Direction –
Reproduce the stretch from the start of the records through the line containing "tap(527, 550)", word for word, with the pictures left out.

Input data –

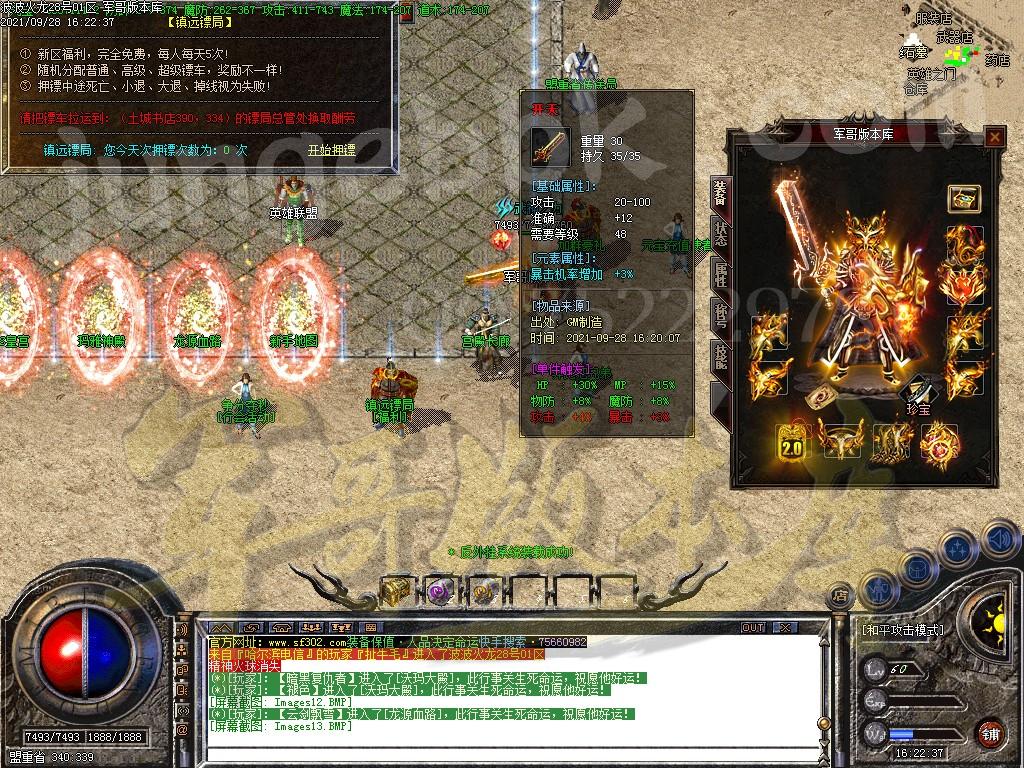Use the gold chest in the hotbar
1024x768 pixels.
[x=395, y=591]
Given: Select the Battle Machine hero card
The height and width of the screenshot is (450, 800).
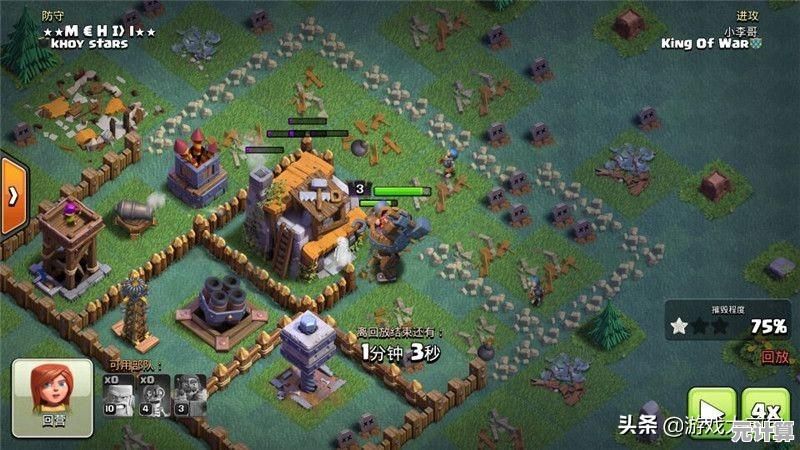Looking at the screenshot, I should [190, 394].
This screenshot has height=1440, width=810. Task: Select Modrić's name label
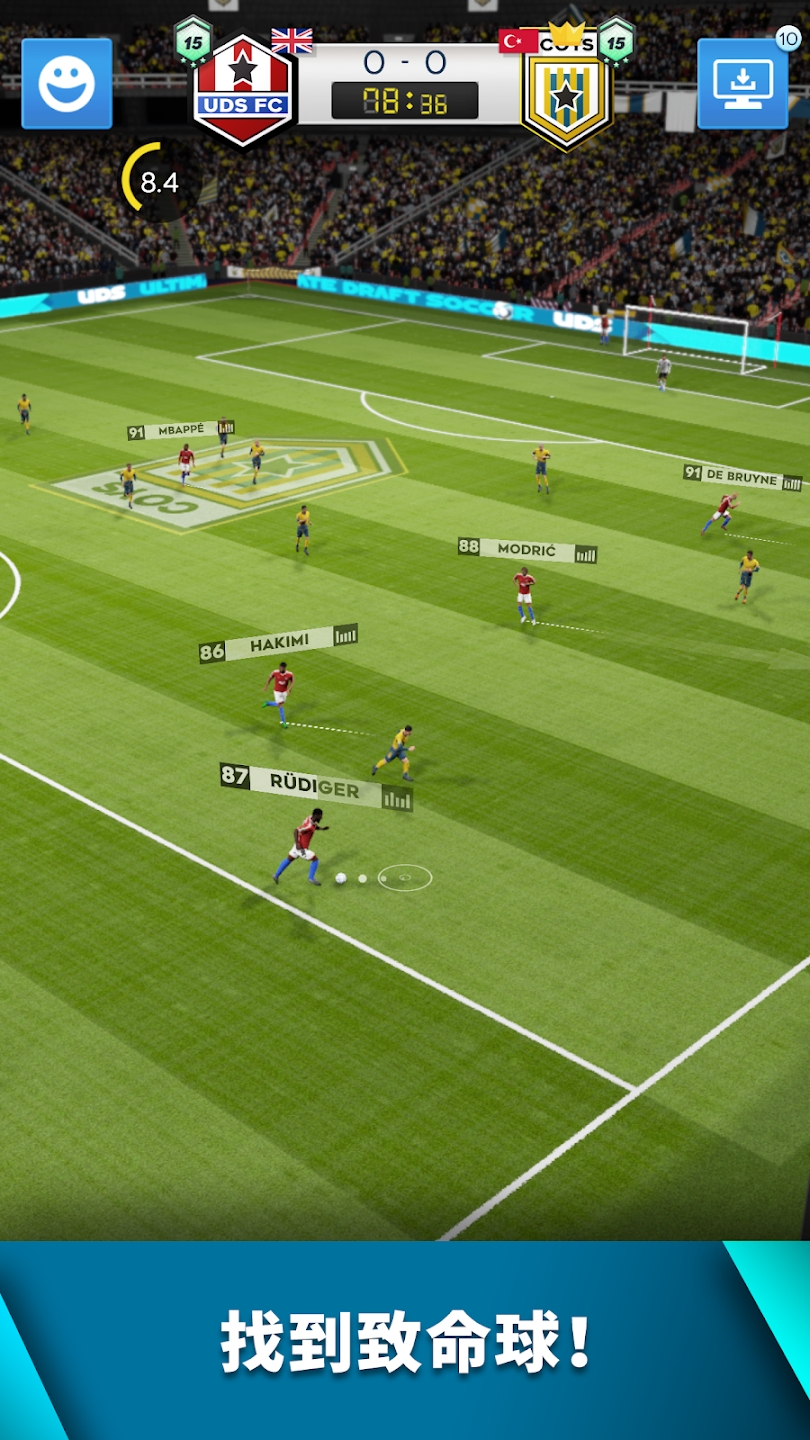tap(527, 550)
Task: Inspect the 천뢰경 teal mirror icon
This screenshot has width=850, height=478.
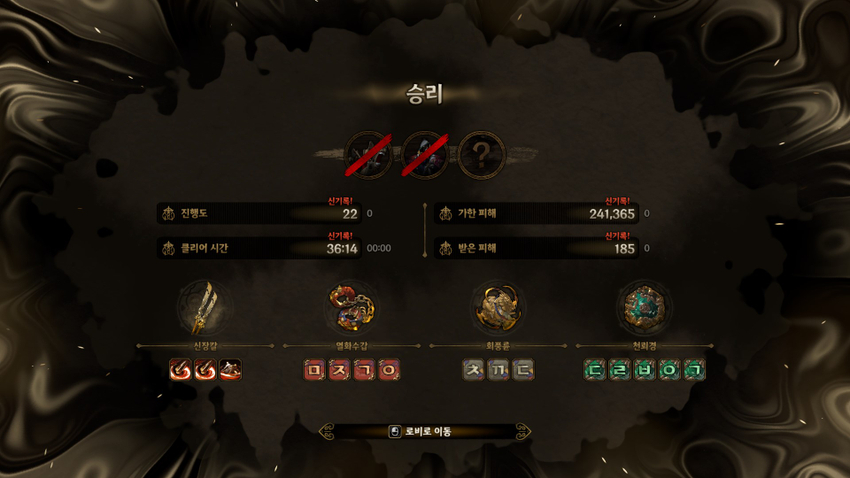Action: point(644,307)
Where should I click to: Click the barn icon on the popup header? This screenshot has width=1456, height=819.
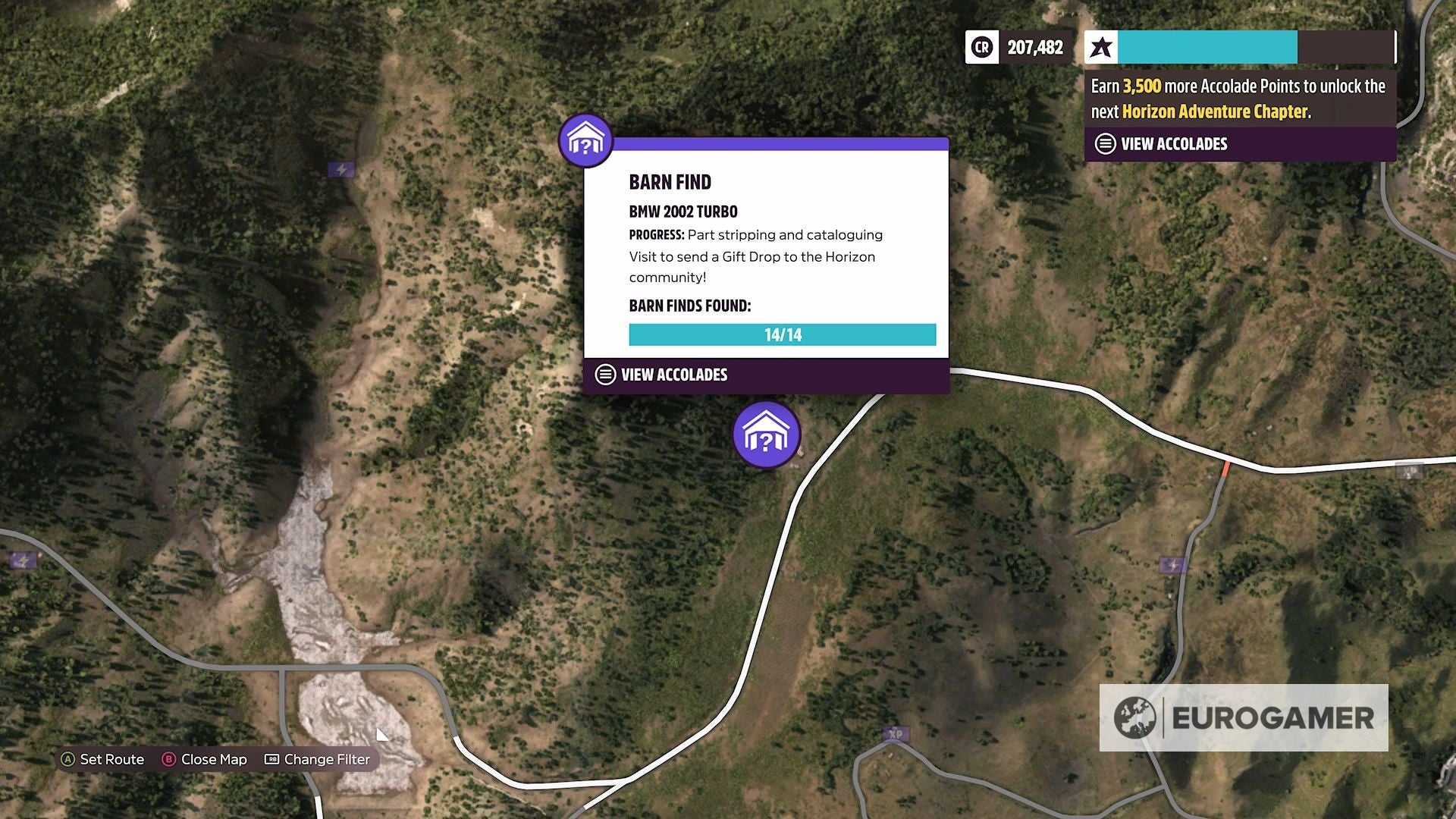point(584,140)
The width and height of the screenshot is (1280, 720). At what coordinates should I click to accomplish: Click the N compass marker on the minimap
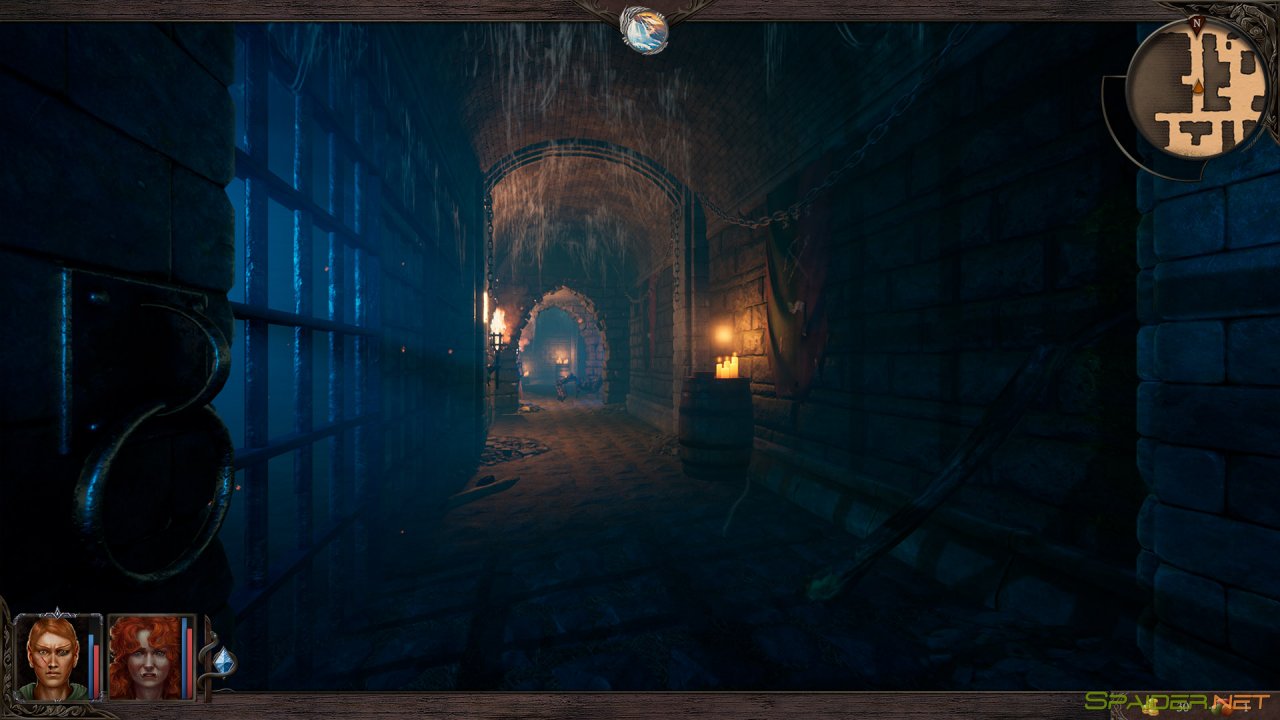click(x=1198, y=21)
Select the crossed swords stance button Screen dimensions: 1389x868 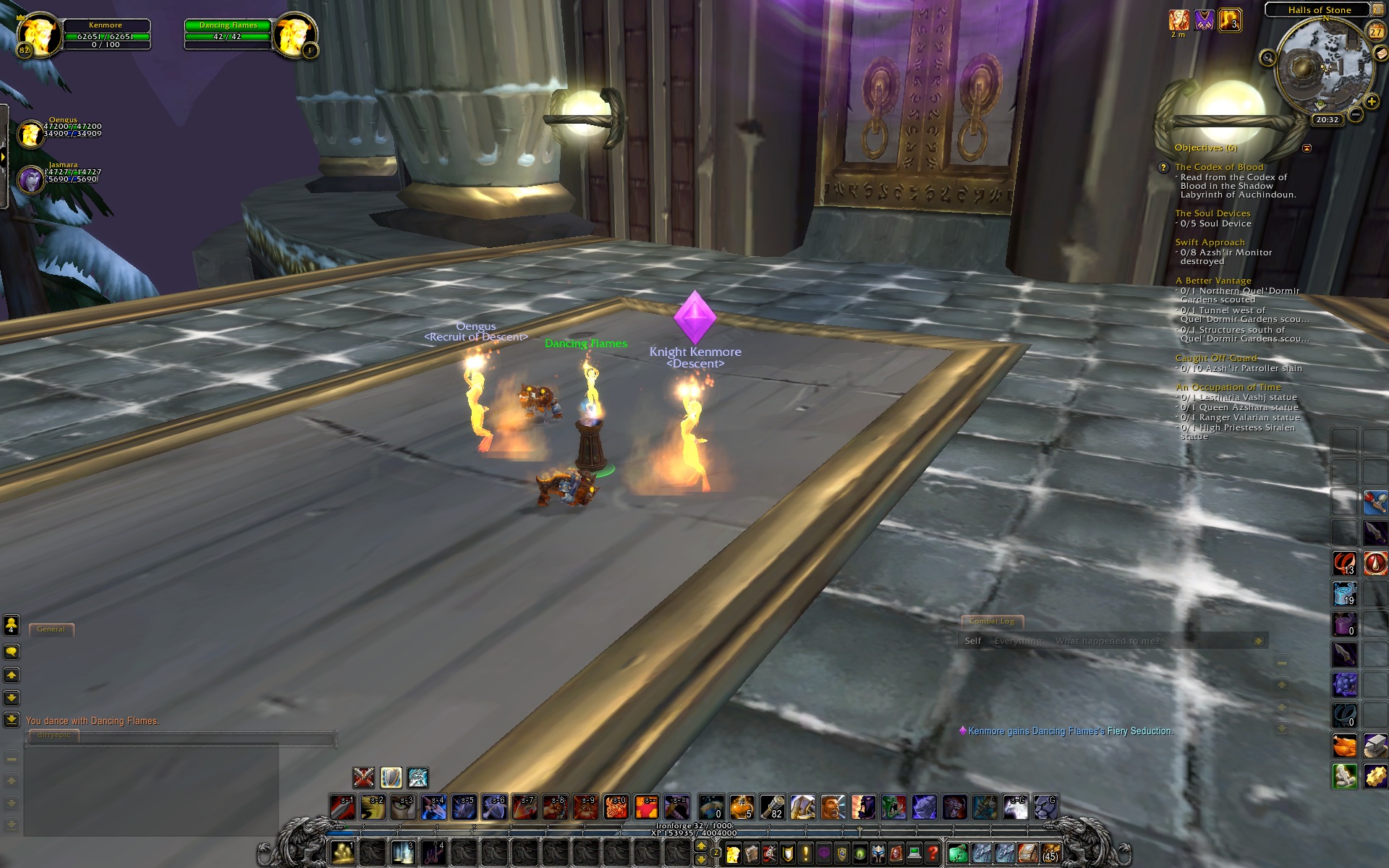(x=363, y=778)
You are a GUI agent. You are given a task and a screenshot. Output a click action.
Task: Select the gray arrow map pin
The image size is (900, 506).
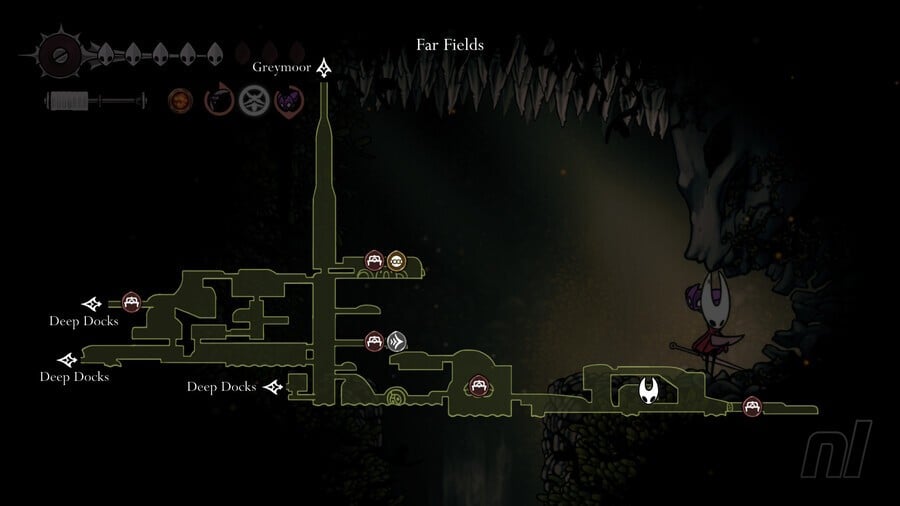[x=397, y=342]
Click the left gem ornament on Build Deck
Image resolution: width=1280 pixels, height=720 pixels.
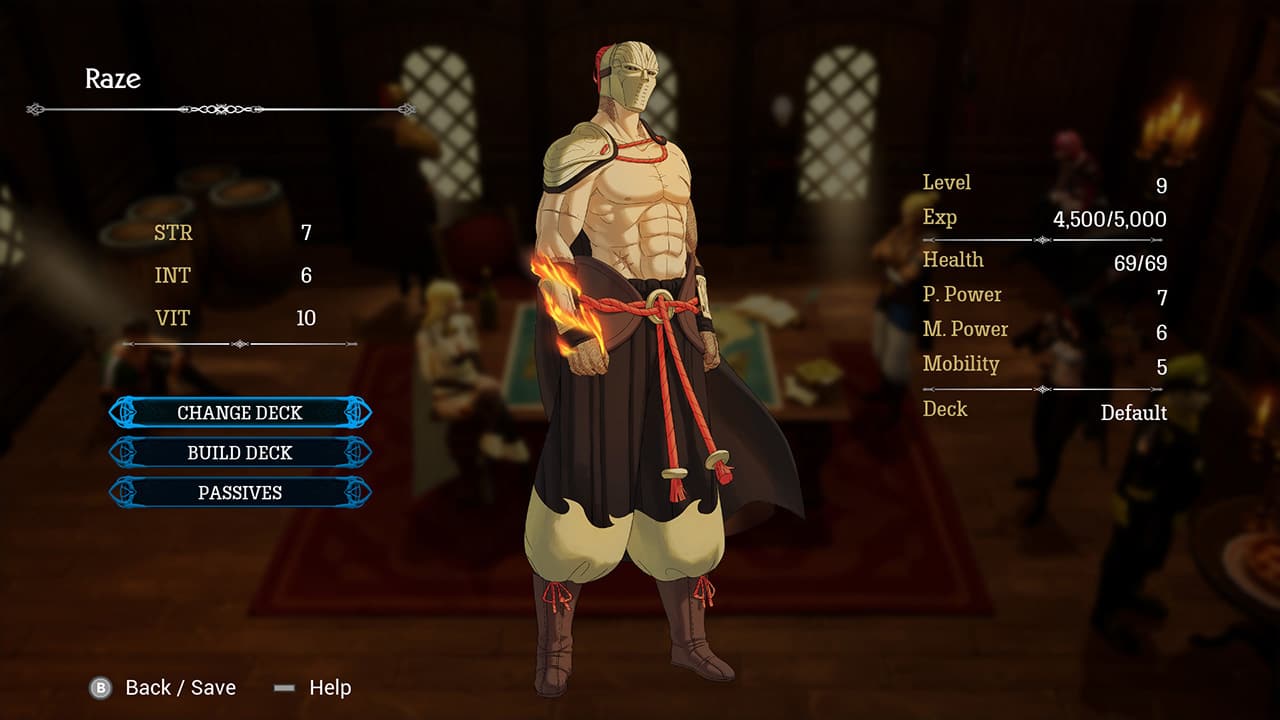[x=122, y=452]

Answer in full –
Use the gold chest in the hotbar
1024x768 pixels.
[x=395, y=591]
Given: Select the Battle Machine hero card
The height and width of the screenshot is (450, 800).
Looking at the screenshot, I should [190, 394].
This screenshot has height=1440, width=810. Task: Select Modrić's name label
tap(527, 550)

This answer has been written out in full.